Ce mercredi, dans les coulisses du ministère de l’Économie nationale, une réunion technique a marqué le début d’un chantier urbain aux résonances politiques profondes. Présidée par Albert Kasongo Mukonzo, directeur de cabinet du vice-premier ministre Daniel Mukoko Samba, la rencontre a posé les fondations d’un projet inédit : l’aménagement structuré des espaces de vente pour les commerçants informels le long des grands axes de la capitale.
Objectif affiché : inclusion économique et modernisation urbaine. Objectif implicite : reconfiguration du pouvoir spatial.
Le projet se présente comme une double promesse :
– Offrir aux vendeurs un cadre sécurisé, digne et accessible pour exercer leurs activités.
– Redonner à Kinshasa une allure de capitale moderne, compétitive et attractive.
Mais derrière cette rhétorique institutionnelle, une opération de fond se dessine : reprendre le contrôle des marges, discipliner les flux, et réécrire la cartographie du commerce populaire.
Le choix de la commune de Limete pour le lancement du projet n’est pas anodin. La 7ᵉ Rue, saturée de flux humains et de micro-échanges, devient le prototype d’un urbanisme de rupture.

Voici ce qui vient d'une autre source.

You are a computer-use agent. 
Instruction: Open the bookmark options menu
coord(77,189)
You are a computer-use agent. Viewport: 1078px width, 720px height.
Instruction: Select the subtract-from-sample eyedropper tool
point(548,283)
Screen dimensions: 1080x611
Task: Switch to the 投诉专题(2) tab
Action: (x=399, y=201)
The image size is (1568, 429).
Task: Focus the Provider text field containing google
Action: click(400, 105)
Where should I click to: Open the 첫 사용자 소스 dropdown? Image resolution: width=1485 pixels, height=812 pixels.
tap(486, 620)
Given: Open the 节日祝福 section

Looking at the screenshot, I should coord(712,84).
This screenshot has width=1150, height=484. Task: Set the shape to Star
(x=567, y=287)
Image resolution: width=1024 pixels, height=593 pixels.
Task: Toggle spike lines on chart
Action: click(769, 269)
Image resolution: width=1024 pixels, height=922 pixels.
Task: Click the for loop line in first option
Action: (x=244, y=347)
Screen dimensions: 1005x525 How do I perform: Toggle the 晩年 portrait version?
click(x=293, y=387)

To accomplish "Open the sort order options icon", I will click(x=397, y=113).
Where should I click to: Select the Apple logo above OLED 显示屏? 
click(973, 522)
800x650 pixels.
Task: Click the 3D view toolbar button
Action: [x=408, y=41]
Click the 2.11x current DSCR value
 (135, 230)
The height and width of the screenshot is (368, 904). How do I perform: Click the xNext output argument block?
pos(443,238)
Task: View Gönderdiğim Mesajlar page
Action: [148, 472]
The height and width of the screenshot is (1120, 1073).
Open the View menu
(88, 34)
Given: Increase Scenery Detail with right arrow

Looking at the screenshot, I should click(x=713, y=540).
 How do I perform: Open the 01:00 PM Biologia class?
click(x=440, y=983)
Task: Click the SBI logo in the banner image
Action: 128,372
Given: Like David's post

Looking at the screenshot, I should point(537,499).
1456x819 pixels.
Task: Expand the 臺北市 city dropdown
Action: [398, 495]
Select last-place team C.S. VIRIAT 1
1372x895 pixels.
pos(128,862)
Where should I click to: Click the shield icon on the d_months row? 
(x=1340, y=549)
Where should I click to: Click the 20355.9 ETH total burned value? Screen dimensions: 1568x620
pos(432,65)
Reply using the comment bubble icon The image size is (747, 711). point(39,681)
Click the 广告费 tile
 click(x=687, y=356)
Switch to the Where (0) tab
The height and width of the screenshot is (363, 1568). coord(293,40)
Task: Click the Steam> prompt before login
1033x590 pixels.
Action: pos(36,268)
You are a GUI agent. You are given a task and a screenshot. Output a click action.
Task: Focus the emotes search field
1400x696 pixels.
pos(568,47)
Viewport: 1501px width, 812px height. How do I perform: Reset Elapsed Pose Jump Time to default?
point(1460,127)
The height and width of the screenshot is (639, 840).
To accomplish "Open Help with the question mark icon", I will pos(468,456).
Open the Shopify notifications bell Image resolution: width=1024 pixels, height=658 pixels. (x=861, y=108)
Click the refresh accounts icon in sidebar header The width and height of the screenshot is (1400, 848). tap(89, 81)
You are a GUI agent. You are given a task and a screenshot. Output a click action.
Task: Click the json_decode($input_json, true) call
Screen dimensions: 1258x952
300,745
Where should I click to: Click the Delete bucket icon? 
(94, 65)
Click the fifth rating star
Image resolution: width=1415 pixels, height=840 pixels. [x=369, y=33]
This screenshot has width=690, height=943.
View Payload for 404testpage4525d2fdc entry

Ici, l’État ne construit pas seulement des étals : il tente une greffe politique — injecter du formel dans l’informel sans provoquer de rejet social.
Dans les prochains jours, un comité technique sera mis en place. Sa mission : coordonner les actions, embellir la ville, mais surtout accompagner la migration des acteurs informels vers un secteur formel balisé par l’État. Une opération délicate, où chaque décision pourrait redéfinir les frontières de l’inclusion urbaine.
Ce qu’il faut retenir :
– “Kinshasa ne nettoie pas ses trottoirs, elle redéfinit qui a droit à la ville.”
– “La 7ᵉ Rue devient le théâtre d’une reconquête symbolique : entre chaos marchand et ordre institutionnel.”
– “Formaliser, c’est filtrer. Et filtrer, c’est choisir qui reste visible.”
Ce projet n’est pas qu’un aménagement : c’est une tentative de réconciliation entre la ville officielle et sa réalité souterraine. Kinshasa entre dans une phase de chirurgie urbaine — et chaque trottoir devient un champ de bataille symbolique.